A few months ago I was asked by my son’s two hockey coaches, two young men in their thirties, to name the best hockey player of all time. I knew the answer they were expecting: Wayne Gretzky, Bobby Orr, maybe even Gordie Howe. I smiled, paused for emphasis, and answered Doug Harvey. Whaaatt??? Are you crazy??? How could you even think……
Sadly, I understood. The legacy of Doug Harvey has been seriously diminished, tarnished by the leaders of the game he loved so dearly.Basically, cast aside by the media, Harvey has few defenders left so I decided to do some research. What I found is astounding.
The Norris Trophy was established in 1954 and first awarded to Red Kelly of the Detroit Red Wings. Seven of the next eight years it was garnered by Doug Harvey, six of those with the Montreal Canadiens and the seventh when he came to the New York Rangers as player/captain and head coach. In his seventeen-year career in the NHL he was named ten times to the First All-Star team and once to the Second, won seven Norris Trophies and six Stanley Cups. Some of his teammates on the Canadiens were Jacques Plante, Tom Johnson, Maurice Richard, Henri Richard, Jean Beliveau, Boom-Boom Geoffrion and Dickie Moore, arguably the best team in history.

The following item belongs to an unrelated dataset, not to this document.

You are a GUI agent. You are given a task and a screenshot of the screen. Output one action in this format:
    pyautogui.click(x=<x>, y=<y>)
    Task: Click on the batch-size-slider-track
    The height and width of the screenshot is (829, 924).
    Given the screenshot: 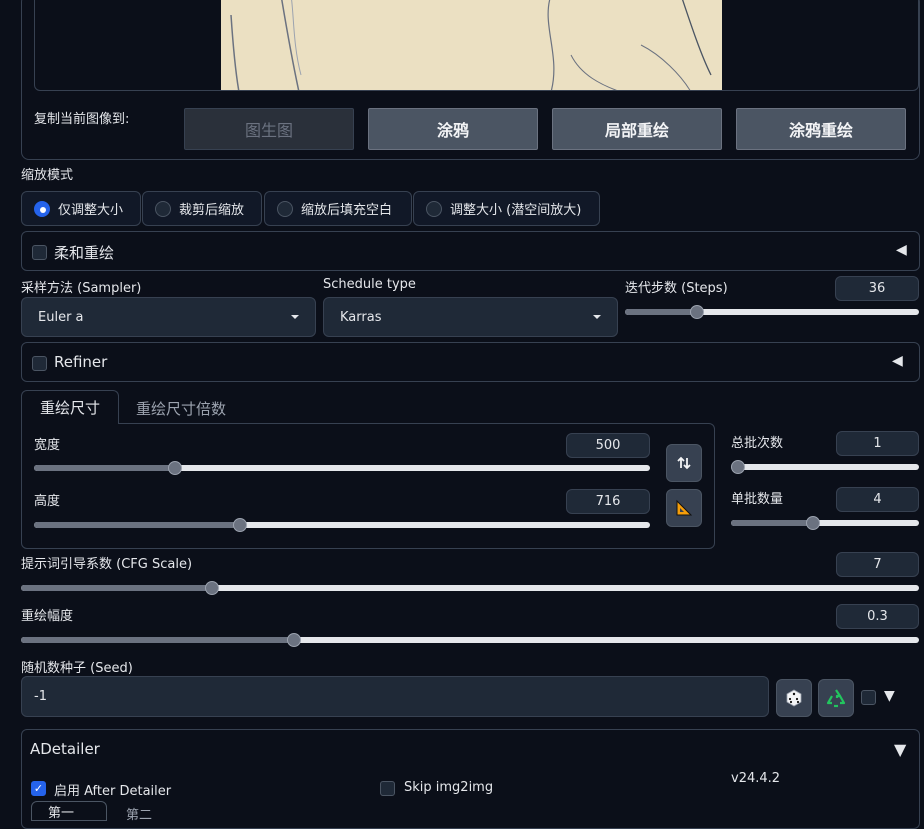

Harvey was the key to their attack. Most impressive was his ability with the puck. Doug’s flawless defensive style resulted in repeated turnovers, as he proved almost impossible to beat. Having picked the oncoming forward’s pocket for the puck, he would maintain control, ragging it, waiting patiently for a forward to break loose upon which he would hit him with a pinpoint pass creating another odd man rush. With his ultra-calm manner and surgeon like passing precision he single-handedly changed the game. The sportswriters of the day tagged what evolved as ‘fire wagon hockey’.
Players of his era remember Harvey as the quarterback of the greatest power play of its time. Beliveau, Bert Olmstead and the Rocket up front, Harvey and Boom-Boom on the points. This potent combination could score two or even three goals in a single two-minute penalty; so much so that in the summer of 1956 the NHL owners changed the rule so that once a single goal was scored the penalty ended and the player returned to the ice.
In 1960, after winning yet another Stanley cup, being named the Norris winner and a First Team All Star, Harvey was traded to the New York Rangers. Therein lies the clue to why the legacy of one of the greatest players of all time has been all but abandoned by the league.
Let’s look at the off-season of 1956 when Ted Lindsay and Harvey formed the first player’s union to fight for player’s rights. The league at that time was infamous in its disrespect for even the stars of the time. Furious that the owners had not matched the $900.00 per year
pension contributions as promised these archrivals who had fought bloodied battles on the ice joined forces to organize the players. Each player kicked in $100.00 and the union was started. By 1960 Harvey was traded to the Rangers, Lindsay was traded to the Black Hawks and the union was scuttled. Further proof of the vengeance of the owners is that his # 2 Habitant jersey, one he wore proudly for all those years, was not retired until October of 1985. After many years battling alcoholism and now penniless, Doug Harvey passed away on December 26th, 1989.
Here is a video of Doug in action.
As a kid I played my hockey in N.D.G. Park, Doug’s home base. He was playing in the Forum by then but came out at least once a week, put on his skates, threw a puck on the ice and challenged all of us to get it off him. I will always remember how we scrambled around as he deked in and out of the ten or twelve of us laughing the whole time, as we never did get that damn puck away from him. Thank you Mr. Harvey for all the great moments we shared watching you in the bleu, blanc et rouge. WE will never forget you.